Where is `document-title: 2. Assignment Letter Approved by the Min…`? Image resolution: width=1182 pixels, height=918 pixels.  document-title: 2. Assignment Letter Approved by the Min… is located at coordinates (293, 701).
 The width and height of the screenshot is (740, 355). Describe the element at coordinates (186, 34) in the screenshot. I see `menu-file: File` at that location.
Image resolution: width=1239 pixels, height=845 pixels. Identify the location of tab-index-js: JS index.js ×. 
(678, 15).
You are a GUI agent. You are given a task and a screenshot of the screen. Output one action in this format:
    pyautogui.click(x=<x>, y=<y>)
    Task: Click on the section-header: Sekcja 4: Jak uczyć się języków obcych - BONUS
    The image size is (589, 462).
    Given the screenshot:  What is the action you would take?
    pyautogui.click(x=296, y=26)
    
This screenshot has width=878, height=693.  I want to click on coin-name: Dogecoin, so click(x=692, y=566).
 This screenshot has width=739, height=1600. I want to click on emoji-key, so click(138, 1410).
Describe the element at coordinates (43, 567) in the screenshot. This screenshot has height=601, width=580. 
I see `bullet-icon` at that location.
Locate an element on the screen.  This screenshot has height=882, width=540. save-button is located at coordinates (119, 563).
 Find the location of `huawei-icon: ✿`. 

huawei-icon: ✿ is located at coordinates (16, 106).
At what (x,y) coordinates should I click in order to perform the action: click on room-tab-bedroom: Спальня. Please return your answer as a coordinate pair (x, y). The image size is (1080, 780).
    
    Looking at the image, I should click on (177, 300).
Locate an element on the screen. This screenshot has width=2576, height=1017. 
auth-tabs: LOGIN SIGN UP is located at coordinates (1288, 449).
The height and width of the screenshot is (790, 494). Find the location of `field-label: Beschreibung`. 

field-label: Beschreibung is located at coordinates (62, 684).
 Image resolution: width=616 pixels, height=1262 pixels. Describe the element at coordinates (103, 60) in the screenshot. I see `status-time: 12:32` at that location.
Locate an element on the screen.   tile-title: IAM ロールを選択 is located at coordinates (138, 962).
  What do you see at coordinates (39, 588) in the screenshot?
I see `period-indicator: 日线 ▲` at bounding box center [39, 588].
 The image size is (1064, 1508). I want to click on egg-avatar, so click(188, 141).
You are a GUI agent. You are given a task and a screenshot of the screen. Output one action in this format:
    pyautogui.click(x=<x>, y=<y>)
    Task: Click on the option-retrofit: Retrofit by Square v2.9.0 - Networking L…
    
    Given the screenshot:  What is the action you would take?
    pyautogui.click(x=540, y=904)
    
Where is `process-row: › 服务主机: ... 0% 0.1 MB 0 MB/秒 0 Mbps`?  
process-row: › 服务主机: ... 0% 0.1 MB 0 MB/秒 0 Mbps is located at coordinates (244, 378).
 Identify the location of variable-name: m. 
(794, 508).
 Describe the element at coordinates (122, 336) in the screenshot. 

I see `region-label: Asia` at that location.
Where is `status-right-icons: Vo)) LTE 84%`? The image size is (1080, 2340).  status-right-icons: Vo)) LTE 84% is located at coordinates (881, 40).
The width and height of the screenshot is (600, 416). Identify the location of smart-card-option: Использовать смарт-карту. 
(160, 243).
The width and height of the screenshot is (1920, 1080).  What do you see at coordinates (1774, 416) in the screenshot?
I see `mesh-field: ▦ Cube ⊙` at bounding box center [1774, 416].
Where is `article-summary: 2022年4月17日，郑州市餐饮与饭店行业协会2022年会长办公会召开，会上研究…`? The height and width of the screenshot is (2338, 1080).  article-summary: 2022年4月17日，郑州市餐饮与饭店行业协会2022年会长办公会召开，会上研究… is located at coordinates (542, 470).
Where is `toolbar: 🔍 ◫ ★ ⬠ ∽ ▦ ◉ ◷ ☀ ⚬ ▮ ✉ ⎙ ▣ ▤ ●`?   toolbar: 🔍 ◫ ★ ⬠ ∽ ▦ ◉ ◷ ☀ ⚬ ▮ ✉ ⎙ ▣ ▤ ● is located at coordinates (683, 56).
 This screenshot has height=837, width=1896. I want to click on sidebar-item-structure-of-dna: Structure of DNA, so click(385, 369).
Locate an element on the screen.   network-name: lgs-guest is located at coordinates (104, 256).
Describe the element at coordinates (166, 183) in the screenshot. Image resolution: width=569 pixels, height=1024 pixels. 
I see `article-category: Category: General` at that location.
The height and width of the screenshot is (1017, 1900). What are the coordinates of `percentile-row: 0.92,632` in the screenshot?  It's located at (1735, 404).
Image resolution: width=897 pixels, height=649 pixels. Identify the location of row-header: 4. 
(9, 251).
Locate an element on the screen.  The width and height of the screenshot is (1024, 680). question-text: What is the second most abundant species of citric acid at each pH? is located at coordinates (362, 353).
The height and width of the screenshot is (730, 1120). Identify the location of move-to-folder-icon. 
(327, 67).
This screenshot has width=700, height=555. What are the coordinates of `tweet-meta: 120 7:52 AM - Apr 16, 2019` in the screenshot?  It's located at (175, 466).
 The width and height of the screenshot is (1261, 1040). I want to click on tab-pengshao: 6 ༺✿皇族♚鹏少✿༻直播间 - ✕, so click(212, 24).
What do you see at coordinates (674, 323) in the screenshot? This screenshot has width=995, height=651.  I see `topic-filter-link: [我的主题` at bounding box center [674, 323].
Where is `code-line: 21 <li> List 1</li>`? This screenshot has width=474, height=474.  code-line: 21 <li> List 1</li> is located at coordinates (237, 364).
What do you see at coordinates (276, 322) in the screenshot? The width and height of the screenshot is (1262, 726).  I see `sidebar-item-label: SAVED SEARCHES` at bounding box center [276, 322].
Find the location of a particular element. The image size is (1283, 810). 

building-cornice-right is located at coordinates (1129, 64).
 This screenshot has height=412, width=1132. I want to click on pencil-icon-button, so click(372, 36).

---

Reproduce the data unchanged, everything from the line containing "What do you see at coordinates (39, 588)" down to the line containing "pyautogui.click(x=540, y=904)", including both of those lines.

**Completed exercise:**
  What do you see at coordinates (39, 588) in the screenshot?
I see `period-indicator: 日线 ▲` at bounding box center [39, 588].
 The image size is (1064, 1508). I want to click on egg-avatar, so click(188, 141).
You are a GUI agent. You are given a task and a screenshot of the screen. Output one action in this format:
    pyautogui.click(x=<x>, y=<y>)
    Task: Click on the option-retrofit: Retrofit by Square v2.9.0 - Networking L…
    
    Given the screenshot:  What is the action you would take?
    pyautogui.click(x=540, y=904)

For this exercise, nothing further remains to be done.